Что осталось в Москве от Сергея Тимофеевича? Его дома на Садовой-Кудринской и на Поварской сломаны. «Замок» в Успенском, в котором много лет размещалось загородное отделение больницы Академии наук, продается с 2022 года. В здании Кустарного музея, благополучно существовавшего до 1999-го, сегодня находятся разные учреждения. В доме, где прошло детство братьев Морозовых и где в советское время был детский сад, в котором снимали фильм «Усатый нянь», живут люди. Мастерская Морозова и Левитана, где общественность планировала создать музей художника, продана.
Но есть место, где всегда помнят о Сергее Тимофеевиче.
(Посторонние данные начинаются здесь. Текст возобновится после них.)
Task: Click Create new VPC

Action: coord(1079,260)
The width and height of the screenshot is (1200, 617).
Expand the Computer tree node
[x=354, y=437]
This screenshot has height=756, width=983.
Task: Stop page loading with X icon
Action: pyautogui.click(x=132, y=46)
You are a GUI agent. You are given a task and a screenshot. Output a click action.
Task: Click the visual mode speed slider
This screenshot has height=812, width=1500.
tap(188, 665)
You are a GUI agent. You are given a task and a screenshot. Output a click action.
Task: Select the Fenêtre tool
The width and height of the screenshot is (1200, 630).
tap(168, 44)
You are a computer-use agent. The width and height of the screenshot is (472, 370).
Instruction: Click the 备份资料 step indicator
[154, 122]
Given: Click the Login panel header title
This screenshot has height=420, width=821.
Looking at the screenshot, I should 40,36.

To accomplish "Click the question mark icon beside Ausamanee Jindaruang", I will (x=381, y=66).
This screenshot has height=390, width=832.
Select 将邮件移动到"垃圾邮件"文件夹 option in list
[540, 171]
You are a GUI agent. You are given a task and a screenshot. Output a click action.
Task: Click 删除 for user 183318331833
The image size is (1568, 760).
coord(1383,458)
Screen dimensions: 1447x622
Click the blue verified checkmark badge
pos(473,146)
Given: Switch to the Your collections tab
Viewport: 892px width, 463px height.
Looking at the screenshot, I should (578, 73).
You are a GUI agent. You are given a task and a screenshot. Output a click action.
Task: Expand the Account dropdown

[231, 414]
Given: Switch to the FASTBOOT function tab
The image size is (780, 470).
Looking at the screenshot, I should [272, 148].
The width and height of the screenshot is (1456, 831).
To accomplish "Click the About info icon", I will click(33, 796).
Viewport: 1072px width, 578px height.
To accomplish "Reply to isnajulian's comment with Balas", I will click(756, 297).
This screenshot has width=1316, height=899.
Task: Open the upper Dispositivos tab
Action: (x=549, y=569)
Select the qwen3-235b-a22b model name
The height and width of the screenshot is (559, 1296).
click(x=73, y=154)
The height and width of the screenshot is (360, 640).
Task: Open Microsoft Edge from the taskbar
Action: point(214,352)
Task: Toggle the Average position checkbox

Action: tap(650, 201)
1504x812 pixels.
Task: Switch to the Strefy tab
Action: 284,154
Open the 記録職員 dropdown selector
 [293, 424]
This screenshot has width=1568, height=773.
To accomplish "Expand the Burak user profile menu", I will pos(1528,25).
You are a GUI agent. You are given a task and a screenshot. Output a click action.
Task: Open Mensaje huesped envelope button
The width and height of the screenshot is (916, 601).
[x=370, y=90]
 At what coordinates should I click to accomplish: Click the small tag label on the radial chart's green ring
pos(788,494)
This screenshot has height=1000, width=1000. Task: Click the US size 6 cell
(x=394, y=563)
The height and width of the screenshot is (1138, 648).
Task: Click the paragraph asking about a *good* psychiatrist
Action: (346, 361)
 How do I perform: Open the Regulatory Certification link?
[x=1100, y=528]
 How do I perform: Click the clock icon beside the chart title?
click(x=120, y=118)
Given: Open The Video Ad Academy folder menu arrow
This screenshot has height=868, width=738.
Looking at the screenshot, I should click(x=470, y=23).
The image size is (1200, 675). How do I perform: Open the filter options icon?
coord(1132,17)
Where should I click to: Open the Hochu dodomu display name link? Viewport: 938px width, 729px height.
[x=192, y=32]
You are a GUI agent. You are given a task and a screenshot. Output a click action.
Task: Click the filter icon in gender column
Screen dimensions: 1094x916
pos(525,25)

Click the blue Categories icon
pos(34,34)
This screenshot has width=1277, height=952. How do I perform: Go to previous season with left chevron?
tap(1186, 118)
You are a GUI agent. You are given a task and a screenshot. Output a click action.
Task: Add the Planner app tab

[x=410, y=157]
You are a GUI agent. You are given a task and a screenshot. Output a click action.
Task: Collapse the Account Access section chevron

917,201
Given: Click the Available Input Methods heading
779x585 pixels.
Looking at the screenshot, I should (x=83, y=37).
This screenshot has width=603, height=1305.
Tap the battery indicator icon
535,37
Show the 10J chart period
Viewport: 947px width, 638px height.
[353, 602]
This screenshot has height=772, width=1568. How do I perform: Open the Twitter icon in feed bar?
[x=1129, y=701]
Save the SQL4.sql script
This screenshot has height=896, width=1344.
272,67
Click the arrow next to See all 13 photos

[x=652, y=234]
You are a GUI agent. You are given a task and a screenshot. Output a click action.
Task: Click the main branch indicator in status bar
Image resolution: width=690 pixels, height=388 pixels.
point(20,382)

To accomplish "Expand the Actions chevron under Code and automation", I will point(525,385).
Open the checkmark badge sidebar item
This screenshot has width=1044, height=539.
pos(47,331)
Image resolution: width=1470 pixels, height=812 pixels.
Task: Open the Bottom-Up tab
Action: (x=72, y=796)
Это Всероссийский музей декоративно-прикладного и народного искусства, куда перекочевало многое из Кустарного музея – это и есть память о Сергее Тимофеевиче Морозове, великом подвижнике русских художественных промыслов, скромном брате знаменитого Саввы...
Автор глубоко благодарен безвременно ушедшему писателю и краеведу М.А. Некрасову за его важную помощь в этой работе.